WRITTEN TASK 1 → Duplicate, without any change, the entries between the line holding "is (363, 645)." and the line holding "This screenshot has width=1109, height=624.", inclusive.

----- PASSAGE PROVIDED

Ahhh, good old African land border time again! But surely the exiting of Kenya can’t be too bad?
Just to get to the Kenyan border post we had to overtake/queue jump somewhere between 500 and 1,000 trucks, then when eventually we got within sight of the border, we gently managed to ‘push’ our way into the queue, no body seems to get upset with us doing this as we aren’t commercial, just dumb tourists in a mobile apartment. Then as we settled down to an estimated two hour wait, a “fixer’ appeared and signalled for us to follow him and overtake the remaining 20 or so trucks infront of us. We don’t usually use the services of a fixer at borders, but this guy seemed to know exactly the sort of shortcuts that we needed, so we pulled out and followed him. Running along in front of Colonel K, he signalled for us to follow him down the lane that exited from Uganda, the completely wrong way, oh well “in for a penny in for a pound”. A problem arose when we drove past a guard with a machine gun, he really didn’t approve of us driving the wrong way against the Kenya bound traffic, and even the fixer was telling me to ignore the guard and follow him, I could see the gun carrying guard getting very irate at us, so we pulled over and stopped. The guard caught up, I told him I was following the Fixer’s instructions, he started shouting at the Fixer, and then realised it would be impossible for us to reverse or turn around so ended up waving us through. I would estimate that our little “shortcut” saved us between 2 to 3 hours. The trouble was we now needed to process our paperwork to leave Kenya at the gate where everyone enters Kenya!

----------
----- EXERCISE INPUTS

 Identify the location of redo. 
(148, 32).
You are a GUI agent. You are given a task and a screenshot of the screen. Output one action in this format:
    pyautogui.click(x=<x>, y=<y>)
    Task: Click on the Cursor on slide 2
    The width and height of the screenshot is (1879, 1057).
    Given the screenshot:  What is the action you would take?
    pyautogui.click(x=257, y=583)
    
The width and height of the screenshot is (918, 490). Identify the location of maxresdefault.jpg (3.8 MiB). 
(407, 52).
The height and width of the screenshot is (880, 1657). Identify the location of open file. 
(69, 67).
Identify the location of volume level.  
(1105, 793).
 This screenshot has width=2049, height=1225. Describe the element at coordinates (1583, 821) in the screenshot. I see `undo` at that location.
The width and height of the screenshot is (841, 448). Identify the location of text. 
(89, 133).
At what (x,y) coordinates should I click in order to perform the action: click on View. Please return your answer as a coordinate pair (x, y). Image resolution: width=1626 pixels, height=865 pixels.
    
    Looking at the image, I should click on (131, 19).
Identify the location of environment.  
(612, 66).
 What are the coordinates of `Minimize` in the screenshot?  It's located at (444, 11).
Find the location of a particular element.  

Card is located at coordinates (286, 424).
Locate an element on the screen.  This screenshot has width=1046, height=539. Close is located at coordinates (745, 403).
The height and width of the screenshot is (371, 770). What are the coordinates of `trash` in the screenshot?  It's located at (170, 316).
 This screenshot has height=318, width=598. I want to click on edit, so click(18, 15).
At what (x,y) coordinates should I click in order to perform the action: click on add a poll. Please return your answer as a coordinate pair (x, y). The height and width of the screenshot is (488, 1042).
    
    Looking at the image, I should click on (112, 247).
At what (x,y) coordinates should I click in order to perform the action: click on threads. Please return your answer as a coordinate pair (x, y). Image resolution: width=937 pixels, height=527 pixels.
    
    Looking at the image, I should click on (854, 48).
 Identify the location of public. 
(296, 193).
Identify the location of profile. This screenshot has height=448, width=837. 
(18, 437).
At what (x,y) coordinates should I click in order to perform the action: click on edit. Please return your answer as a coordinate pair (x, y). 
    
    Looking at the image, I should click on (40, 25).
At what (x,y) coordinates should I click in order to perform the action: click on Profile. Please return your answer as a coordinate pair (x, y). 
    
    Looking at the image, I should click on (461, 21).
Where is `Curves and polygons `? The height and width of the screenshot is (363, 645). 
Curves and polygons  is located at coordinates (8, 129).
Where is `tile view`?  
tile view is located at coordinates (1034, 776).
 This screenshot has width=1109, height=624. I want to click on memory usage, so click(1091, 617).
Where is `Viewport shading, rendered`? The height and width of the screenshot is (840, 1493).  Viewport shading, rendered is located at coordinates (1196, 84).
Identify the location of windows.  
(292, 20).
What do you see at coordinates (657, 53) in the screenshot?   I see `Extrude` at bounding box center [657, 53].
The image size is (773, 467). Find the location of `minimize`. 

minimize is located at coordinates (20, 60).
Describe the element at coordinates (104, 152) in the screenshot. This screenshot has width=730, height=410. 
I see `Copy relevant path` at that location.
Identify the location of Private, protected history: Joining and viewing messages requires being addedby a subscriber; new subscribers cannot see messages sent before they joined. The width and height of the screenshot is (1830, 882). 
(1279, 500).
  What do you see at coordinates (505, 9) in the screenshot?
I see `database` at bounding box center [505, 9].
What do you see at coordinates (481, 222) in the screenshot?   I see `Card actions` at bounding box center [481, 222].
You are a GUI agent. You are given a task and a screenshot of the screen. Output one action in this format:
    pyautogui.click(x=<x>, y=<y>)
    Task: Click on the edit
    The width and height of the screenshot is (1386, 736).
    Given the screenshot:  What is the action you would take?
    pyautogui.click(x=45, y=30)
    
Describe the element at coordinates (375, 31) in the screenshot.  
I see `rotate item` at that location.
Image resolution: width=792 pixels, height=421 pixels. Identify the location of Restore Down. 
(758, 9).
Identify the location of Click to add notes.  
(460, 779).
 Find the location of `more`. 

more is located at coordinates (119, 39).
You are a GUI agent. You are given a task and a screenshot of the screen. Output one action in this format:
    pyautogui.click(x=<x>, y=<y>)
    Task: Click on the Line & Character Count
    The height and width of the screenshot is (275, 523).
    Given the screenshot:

----------

WRITTEN TASK 2 → In the account of leaving Kenya by land, how much time did the writer estimate the "shortcut" saved?

TASK RESULT 1 →
Where is `Curves and polygons `? The height and width of the screenshot is (363, 645). 
Curves and polygons  is located at coordinates (8, 129).
Where is `tile view`?  
tile view is located at coordinates (1034, 776).
 This screenshot has width=1109, height=624. I want to click on memory usage, so click(1091, 617).

TASK RESULT 2 → Between 2 and 3 hours.